Les enjeux et la mise en œuvre de la loi organique relative aux lois de finances
Le 1er août 2001 était promulguée la loi organique relative aux lois de finances, fruit d’un rare et remarquable consensus politique. Destinée à entrer en vigueur progressivement d’ici le 1er janvier 2006, cette nouvelle constitution financière de la France prévoit la mise en place d’une nouvelle présentation du budget de l’État, de nouveaux modes de gestion dans l’administration et d’une nouvelle comptabilité publique.
Le 21 janvier dernier, cette réforme budgétaire a franchi une étape majeure : le gouvernement vient de présenter sa maquette du futur budget de l’État et les normes de la nouvelle comptabilité. Si l’on compare la réforme budgétaire à la construction d’un édifice, nous avons là construit les fondations.
Il faut souligner l’important travail réalisé par les ministères pour élaborer cet édifice. En effet, après avoir débattu des concepts, leur réflexion a mûri au fur et à mesure qu’ils ont pris conscience des enjeux et des opportunités de notre nouvelle constitution financière. Le travail qui leur était demandé était ambitieux. Il ne s’agissait nullement de justifier l’activité de leur service, mais de repenser celle-ci au regard de la place et des missions de l’État dans la société. Cela a supposé de la part des ministères d’aller au-delà d’une vision centrée sur chaque organisation et d’accepter de remettre en question les frontières, pour mieux servir l’intérêt des citoyens.
La nouvelle architecture budgétaire identifie les politiques publiques financées par l’État. Son budget se présente désormais par politiques publiques, selon trois niveaux d’organisation budgétaire : à chaque politique publique correspond une mission ; les missions sont composées de programmes ; les programmes sont déclinés en actions.
Le budget général comprendra 32 missions (45 missions pour l’ensemble du budget de l’État) dont 9 missions interministérielles. Elles privilégient les besoins des citoyens. Par exemple, la mission interministérielle » Sécurité sanitaire » regroupe les programmes » Veille et sécurité sanitaires » du ministère de la Santé et » Sécurité et qualité sanitaire de l’alimentation » du ministère de l’Agriculture. De même, la mission » Recherche et enseignement supérieur universitaire » regroupe des programmes relevant de six ministères. La mission est l’unité de vote du Parlement, elle est le cadre d’exercice du droit d’amendement des parlementaires : à l’intérieur d’une mission, ils peuvent réallouer les crédits entre les programmes.

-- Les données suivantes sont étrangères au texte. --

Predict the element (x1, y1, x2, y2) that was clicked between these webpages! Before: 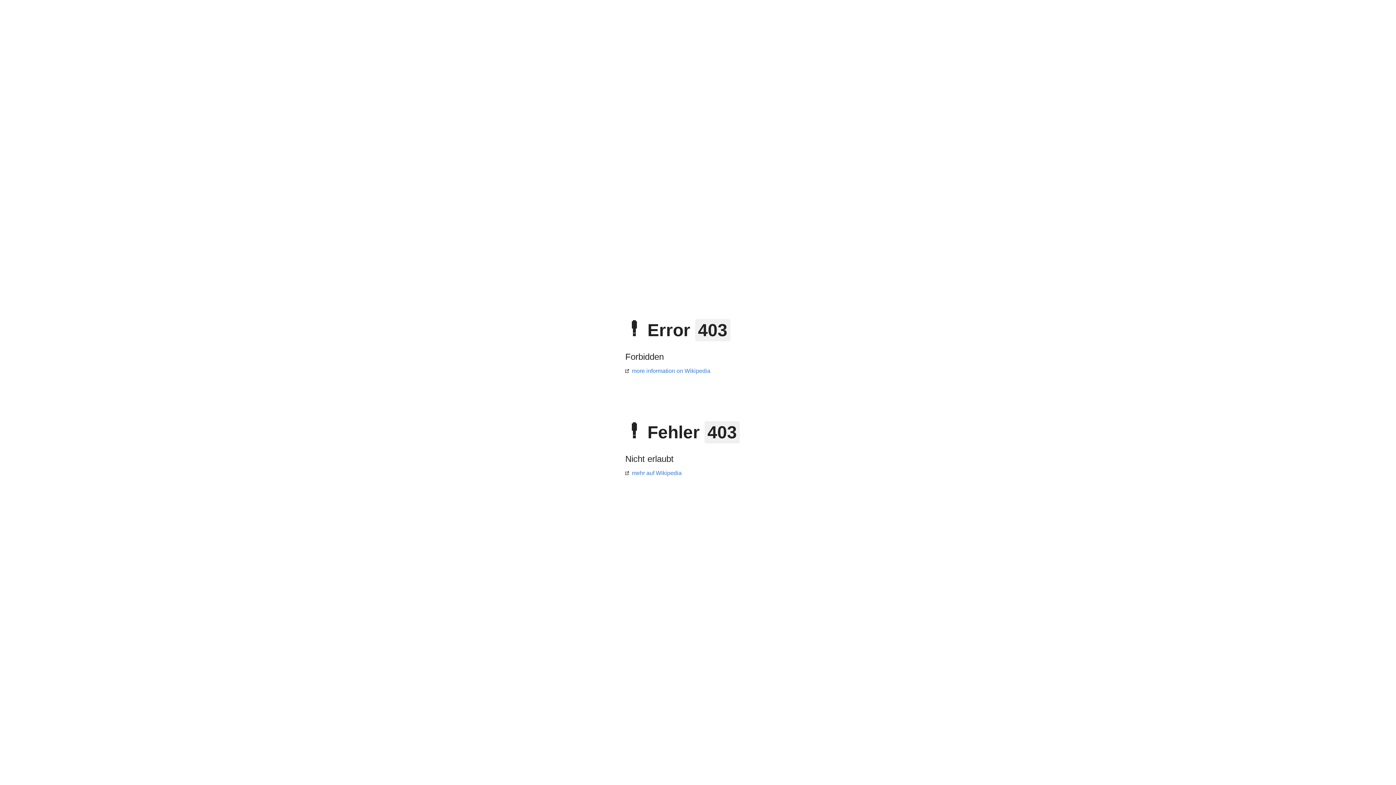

Les 126 programmes du budget général (149 programmes pour le budget de l’État si l’on inclut ceux des comptes spéciaux et des budgets annexes) succèdent aux 848 chapitres budgétaires. Ils constituent le cadre de la mise en œuvre des politiques publiques et relèvent chacun d’un seul ministère. Ainsi les crédits du ministère de la Justice, jusqu’alors éclatés dans 30 chapitres budgétaires, seront présentés en 6 programmes : » Justice administrative « , » Justice judiciaire « , » Administration pénitentiaire « , » Protection judiciaire de la jeunesse « , » Accès au droit et à la justice » et » Soutien de la politique de la justice et organismes rattachés « .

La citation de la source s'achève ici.